Walnut proteins have poor solubility and dispersity under acidic pH conditions, which limits their application in acidic beverages and foods. The present study aimed to fabricate stable nanocomplexes between phosphorylated walnut protein (PWPI) and chitosan (CS) at acidic pH and investigate the encapsulation capacity of the complexes. PWPI/CS nanocomplexes prepared at a mass ratio of 2:1 showed small Z-average sizes (approximately 285 nm at pH 5.5 and 222 nm at pH 3.5) with a narrow particle distribution (polydispersity index < 0.3). Caffeic acid phenethyl ester (CAPE) can be effectively encapsulated into PWPI/CS with improved solubility. Circular dichroism analysis indicated that PWPI/CS and CAPE-loaded PWPI/CS (PWPI/CS-CAPE) had a reduced α-helical content and increased β-sheet content.

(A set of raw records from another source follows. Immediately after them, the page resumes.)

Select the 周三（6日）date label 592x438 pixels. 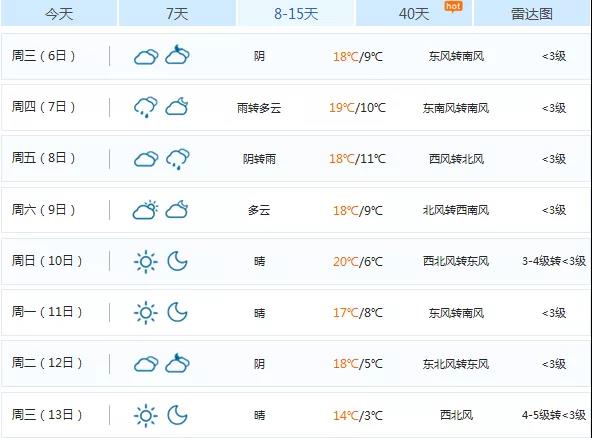[x=43, y=56]
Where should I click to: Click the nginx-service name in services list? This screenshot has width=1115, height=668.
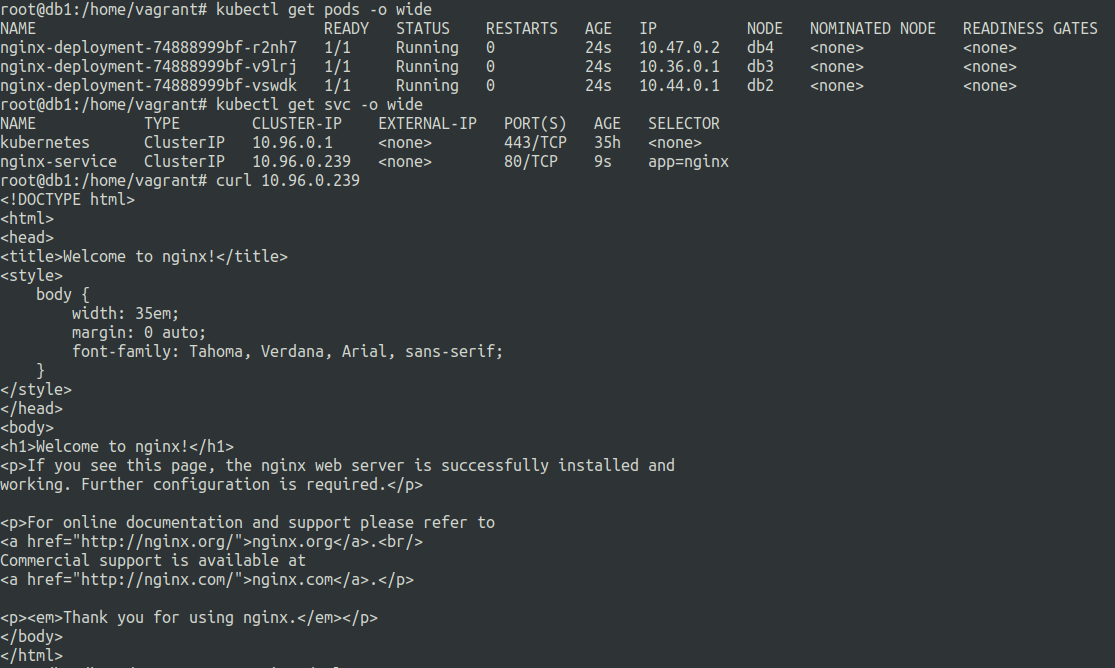tap(58, 162)
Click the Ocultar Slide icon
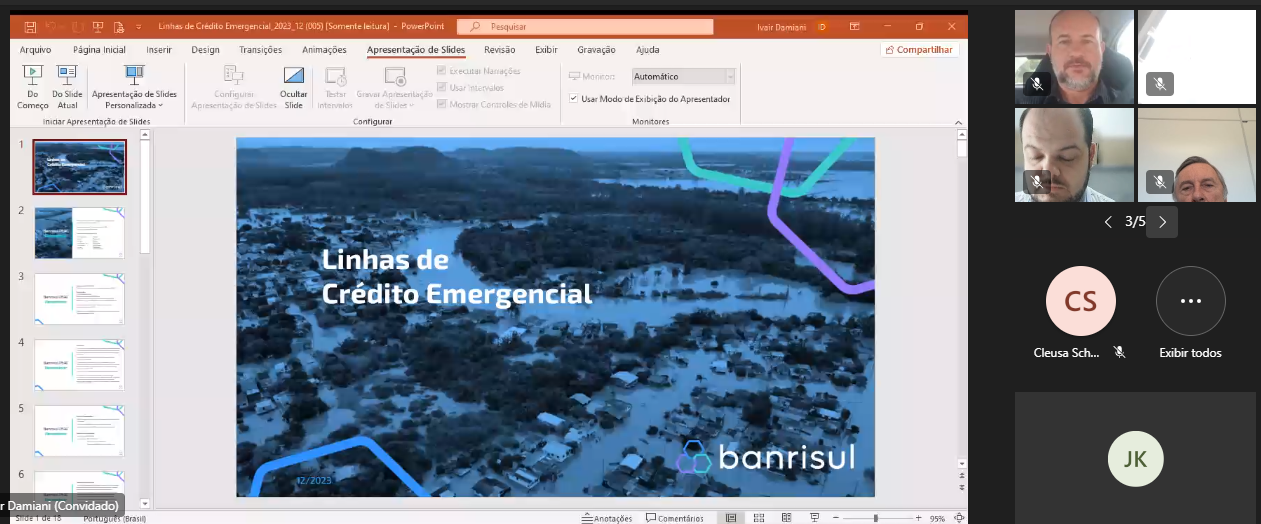Screen dimensions: 1261x524 click(x=294, y=78)
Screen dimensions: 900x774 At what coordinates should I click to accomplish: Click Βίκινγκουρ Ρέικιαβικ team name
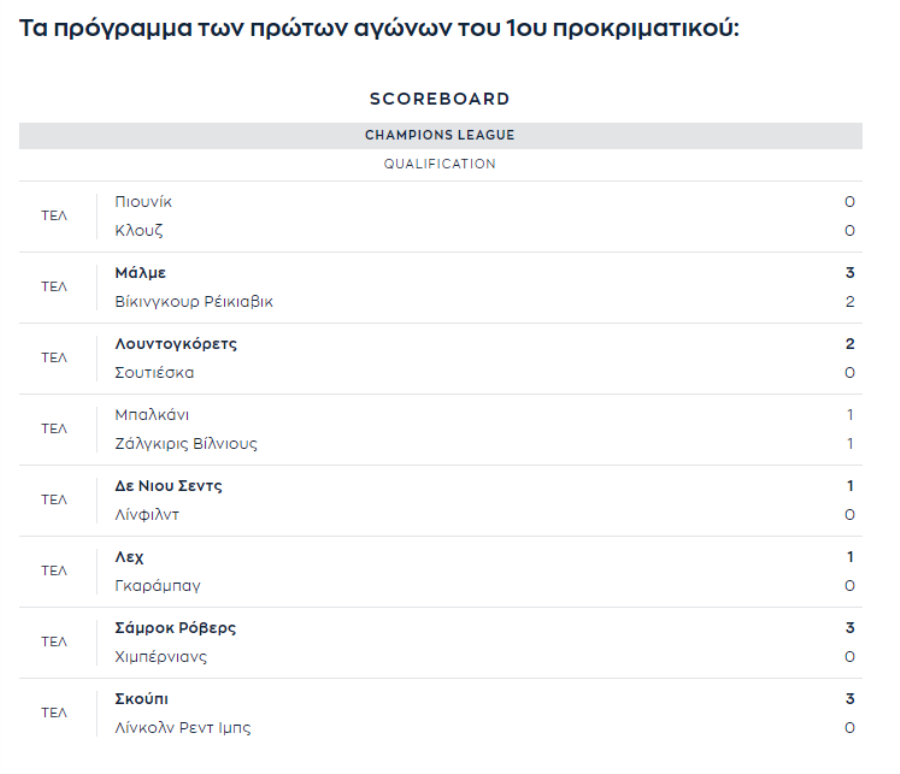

Fourier transform infrared spectroscopy analysis further identified the different driving forces for the complexation of PWPI and CS at pH 3.5 and 5.5 and confirmed the successful encapsulation of CAPE. Rheological results revealed that the PWPI/CS and PWPI/CS-CAPE formed at pH 3.5 (PWPI/CS-CAPE-3.5) had a higher apparent viscosity and better viscoelasticity than the complexes formed at pH 5.5. PWPI/CS-CAPE-3.5 also showed good stability under heat treatment, salt treatment, and long-term storage. Moreover, PWPI/CS-CAPE complexes showed controlled release of CAPE. PWPI/CS nanocomplexes prepared at acidic pH were stable and promising carriers for CAPE, which would expand the application of walnut proteins in the food industry. This article is protected by copyright. All rights reserved.